The historical instances in the West of the will of the majority supposedly used to persecute a specific minority are hard to find, in the longer context of history. You can look at slavery in America or the fascist persecution of the Jews. But both these involved political cliques imposing their will, for economic gain, or megalomaniac world conquest, over a true majority. Both of those ending in flames and defeat for those cliques. None of those defeats were by actions of a constitution, which was more often used to block the fair minded will of the majority to the benefit of those cliques.
Prejudice and discrimination is alive and well in Canada. Ask any visible minority or Muslim. Canada's Charter of Rights and Freedoms gives them the ability to fight for the same rights as everyone else.
As to homosexuality.. religions, like it or not, are the founding inspirations of civilizations, including that of West, in Christianity. The problem with describing homosexuality in terms of fundamental rights is that it is proscribed in every major religion in the world. The legitimization, as opposed to the fact, of homosexuality throughout history has always been in the context of a society in deep distress, disarray and confusion. One that has its lost original civilizing impulse and now bows to idols of gratification and satiation. When you define rampaging political agendas as minorities your constitution stands self destruct the nation.
Either we have equal rights or we don't. In a free society either consenting adults have the right to declare legally who they love or they don't. Homosexual equality with heterosexuals isn't just about sexual gratification. Its also child custody, survivor benefits, division of property, tax breaks...

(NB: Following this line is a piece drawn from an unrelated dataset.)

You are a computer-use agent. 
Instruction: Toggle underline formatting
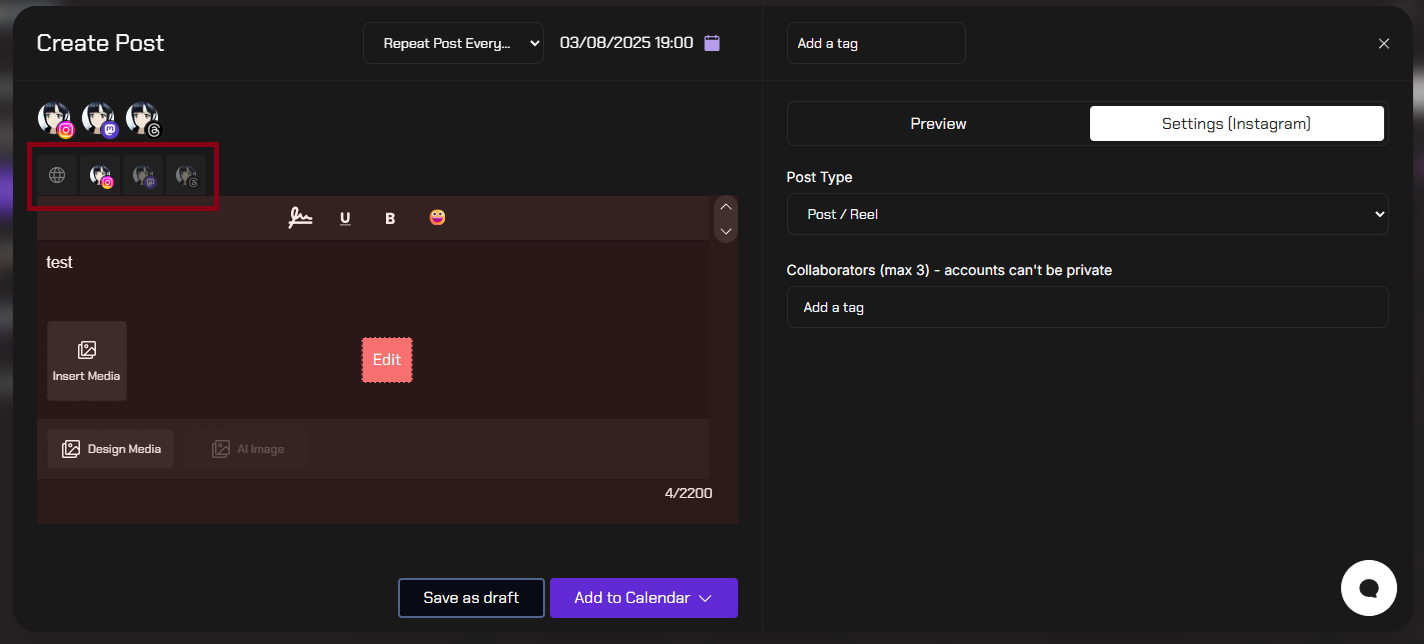point(345,218)
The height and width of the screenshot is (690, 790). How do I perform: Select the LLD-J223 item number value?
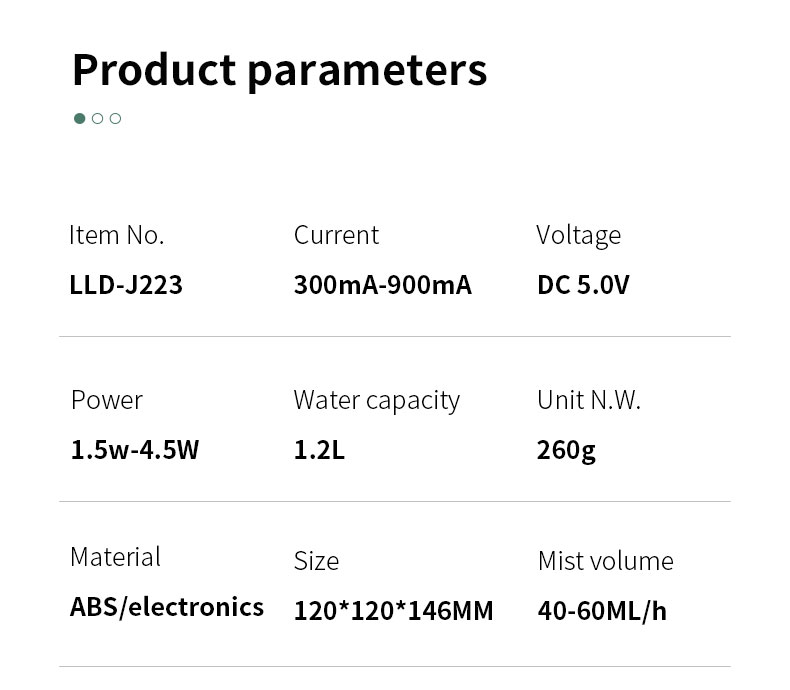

Who gets custody of a Lesbian's child? Her life partner and the only other parent the child has ever known, or the biological grandparents who have never seen the child and disapprove of homosexuality.
The homosexual lobby has managed to gain the control of the lexicon of the debate, equating their situation with the struggle for human rights and equality. The problem is that all those religions including that of the West defines homosexuality as something you do, not something you are. And marriage as a defined legal institution, regulated by the state for the common good and in concordance with its religious antecedents, the primary statutory goal of which is the rearing of children in a safe, stable and loving structure.. something, obviously, of which the homosexual agenda has little interest.
Marriage defines us as a couple. Equal rights means that both heterosexual and homosexual couples have this right and all its benefits. Inequality would mean excluding people.
That means that when a gay man dies his pension goes back to the government rather than to his gay partner of 30 years. Even though the gay man contributed just as much to the pension plan as straight people, his partner doesn't get a survivor pension, because he is a homosexual.
And that's where we find ourselves. Those constructive civilizing impulses that remain have been left defenseless by a constitution that arms those who are intent on bringing down its most central tenets and institutions.That's Trudeau's legacy.